Cuarteto para autos viejos abre y cierra con la historia de una separación. Poco importa la acumulación de acciones de diferente tipología –el accidente (automovilístico), la tragedia (amorosa), el drama (familiar)–, lo que el relato nos entrega en su conclusión es la persistencia de algo inevitable. Como si hubiera una sabiduría implícita, como si un conocimiento sobre lo vital se balanceara, mudo, entre cada uno de esos centro de interpretación que son estos personajes, la disolución del vínculo pareciera constituirse desde el epígrafe del libro: “Las cosas pasan y siempre dejan algo que se ignora” es un mantra que retumba entre las paredes de ese edificio ficcional. Como si la novela quisiera enseñarnos –aquí sí, un subterráneo pero luminoso ejercicio de pedagogía– a mantener la calma en la tormenta o como si estuviera señalando con pizcas de sabiduría zen que en verdad, más allá de que nos debatamos por comprender, es ese afuera inaprensible el que, arbitrario, caprichoso, se explica cuando quiere.
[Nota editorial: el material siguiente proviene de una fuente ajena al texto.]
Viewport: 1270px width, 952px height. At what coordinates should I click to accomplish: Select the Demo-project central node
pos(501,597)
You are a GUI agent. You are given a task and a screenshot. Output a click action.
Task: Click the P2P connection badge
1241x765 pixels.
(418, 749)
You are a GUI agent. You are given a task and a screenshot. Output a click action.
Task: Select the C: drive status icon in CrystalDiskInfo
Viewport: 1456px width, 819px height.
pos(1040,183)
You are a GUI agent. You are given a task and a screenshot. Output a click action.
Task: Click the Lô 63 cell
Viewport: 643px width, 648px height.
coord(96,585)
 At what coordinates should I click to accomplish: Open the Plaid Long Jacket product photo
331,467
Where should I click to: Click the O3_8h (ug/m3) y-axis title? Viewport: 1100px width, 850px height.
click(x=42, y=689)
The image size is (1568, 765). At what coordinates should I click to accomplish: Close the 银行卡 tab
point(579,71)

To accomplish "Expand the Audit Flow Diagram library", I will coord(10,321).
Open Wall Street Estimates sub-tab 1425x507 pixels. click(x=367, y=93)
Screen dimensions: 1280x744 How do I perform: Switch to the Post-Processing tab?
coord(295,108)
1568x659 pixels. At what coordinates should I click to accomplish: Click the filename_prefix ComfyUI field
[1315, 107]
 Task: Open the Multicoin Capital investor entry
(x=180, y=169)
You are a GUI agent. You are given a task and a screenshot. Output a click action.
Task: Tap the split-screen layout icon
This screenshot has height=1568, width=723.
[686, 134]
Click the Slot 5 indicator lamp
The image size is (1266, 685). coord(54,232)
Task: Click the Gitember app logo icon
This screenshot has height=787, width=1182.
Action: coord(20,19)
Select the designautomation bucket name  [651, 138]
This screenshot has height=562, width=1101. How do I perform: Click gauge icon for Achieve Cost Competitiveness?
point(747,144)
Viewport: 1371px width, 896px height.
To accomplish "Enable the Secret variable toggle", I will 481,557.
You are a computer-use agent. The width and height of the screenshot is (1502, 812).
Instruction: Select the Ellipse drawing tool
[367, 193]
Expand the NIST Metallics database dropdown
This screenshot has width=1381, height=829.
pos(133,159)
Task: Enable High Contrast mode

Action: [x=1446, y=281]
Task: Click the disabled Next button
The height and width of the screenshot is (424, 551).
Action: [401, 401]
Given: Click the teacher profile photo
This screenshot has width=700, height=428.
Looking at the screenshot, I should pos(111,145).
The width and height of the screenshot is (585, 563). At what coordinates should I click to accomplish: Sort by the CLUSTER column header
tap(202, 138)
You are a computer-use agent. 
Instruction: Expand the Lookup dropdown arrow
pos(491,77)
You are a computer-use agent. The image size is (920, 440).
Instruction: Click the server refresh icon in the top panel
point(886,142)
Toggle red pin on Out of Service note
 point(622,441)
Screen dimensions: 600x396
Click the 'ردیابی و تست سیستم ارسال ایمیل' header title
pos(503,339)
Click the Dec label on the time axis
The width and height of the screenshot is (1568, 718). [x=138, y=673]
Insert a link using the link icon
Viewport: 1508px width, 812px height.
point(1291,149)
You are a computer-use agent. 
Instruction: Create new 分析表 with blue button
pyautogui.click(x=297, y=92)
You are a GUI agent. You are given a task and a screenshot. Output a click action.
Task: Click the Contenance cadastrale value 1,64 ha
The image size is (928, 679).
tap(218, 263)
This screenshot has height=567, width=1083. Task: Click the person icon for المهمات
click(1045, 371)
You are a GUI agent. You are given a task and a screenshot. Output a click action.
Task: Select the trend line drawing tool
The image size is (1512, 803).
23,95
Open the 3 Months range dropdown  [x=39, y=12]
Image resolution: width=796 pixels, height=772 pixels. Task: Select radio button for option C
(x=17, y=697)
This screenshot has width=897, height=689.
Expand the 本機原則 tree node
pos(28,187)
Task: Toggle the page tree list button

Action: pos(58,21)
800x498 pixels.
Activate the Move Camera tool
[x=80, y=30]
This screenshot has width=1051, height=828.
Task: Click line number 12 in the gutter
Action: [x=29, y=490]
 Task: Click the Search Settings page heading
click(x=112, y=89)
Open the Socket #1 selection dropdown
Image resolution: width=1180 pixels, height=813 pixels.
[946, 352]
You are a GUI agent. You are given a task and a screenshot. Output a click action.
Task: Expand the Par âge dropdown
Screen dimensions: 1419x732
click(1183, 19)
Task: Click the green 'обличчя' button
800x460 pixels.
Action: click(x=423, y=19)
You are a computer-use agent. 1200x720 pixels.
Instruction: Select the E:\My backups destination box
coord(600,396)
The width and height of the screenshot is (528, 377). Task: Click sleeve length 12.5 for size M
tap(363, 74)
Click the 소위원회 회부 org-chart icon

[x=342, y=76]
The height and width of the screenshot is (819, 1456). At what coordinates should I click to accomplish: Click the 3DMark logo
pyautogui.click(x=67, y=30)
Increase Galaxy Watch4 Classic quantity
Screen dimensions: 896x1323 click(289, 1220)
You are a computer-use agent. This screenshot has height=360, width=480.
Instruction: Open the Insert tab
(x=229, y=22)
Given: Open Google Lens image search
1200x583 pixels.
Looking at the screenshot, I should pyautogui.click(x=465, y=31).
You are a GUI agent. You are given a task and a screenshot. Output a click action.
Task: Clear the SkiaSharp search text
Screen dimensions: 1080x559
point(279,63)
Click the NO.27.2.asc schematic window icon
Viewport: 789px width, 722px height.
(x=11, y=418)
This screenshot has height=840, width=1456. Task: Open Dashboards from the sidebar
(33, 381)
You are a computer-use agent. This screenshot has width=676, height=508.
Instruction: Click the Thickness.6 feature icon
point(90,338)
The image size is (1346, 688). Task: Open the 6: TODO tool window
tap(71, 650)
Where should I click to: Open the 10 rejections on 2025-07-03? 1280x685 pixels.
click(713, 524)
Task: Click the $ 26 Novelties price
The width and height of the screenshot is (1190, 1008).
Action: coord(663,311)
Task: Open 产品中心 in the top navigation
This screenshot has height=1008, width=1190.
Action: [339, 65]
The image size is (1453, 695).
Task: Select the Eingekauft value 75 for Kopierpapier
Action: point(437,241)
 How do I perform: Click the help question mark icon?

“Todos creemos que controlamos las cosas, de ahí que cuanto más creemos que controlamos, más se nos escapan de la mano (…) Me parece que estamos muy acotados, muy segmentados; el personaje que hace las casitas vive calculando, todos viven calculando, pero los cálculos no les salen.” (Vitagliano a Página 12, 1/9/08)
Aunque sea cierto lo que propone Vitagliano en cuanto a no pensar la novela como un ensayo, no dirigirse hacia ella para poner en escena una teoría, incluso cuando cita a Stendhal y su lectura del código civil, admitiendo la existencia de esa escritura blanca, de grado cero, una vez que llegamos a la última página de Cuarteto para autos viejos sí se muestra un concepto. Es que entendemos que lo que la novela pide no es tanto interpretar como leer en su sentido más material, más concreto. Arduo ejercicio que la escritura de este texto parece desmentir en tanto no deja de ser un forcejeo con aquél para que diga algo, un apriete en calles mal iluminadas para que ceda, diga algo, supere el límite del narrar y arriesgue una versión, otorgue un sentido a lo ocurrido. Pero no cede e insiste: los hechos, los hechos. Casi el opuesto del bestseller El pasado, puesta en escena de un elogio de la monogamia, este relato insiste en que nos enfrentemos a la angustia de lo que sigue ahí, inexplicado.